**INSTRUCTION**
Copy each of the records below verbatim.

Data for locating visible targets
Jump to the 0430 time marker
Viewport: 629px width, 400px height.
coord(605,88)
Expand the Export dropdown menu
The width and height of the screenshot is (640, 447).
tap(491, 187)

**CORRECT ANSWER**
Jump to the 0430 time marker
Viewport: 629px width, 400px height.
coord(605,88)
Expand the Export dropdown menu
The width and height of the screenshot is (640, 447).
tap(491, 187)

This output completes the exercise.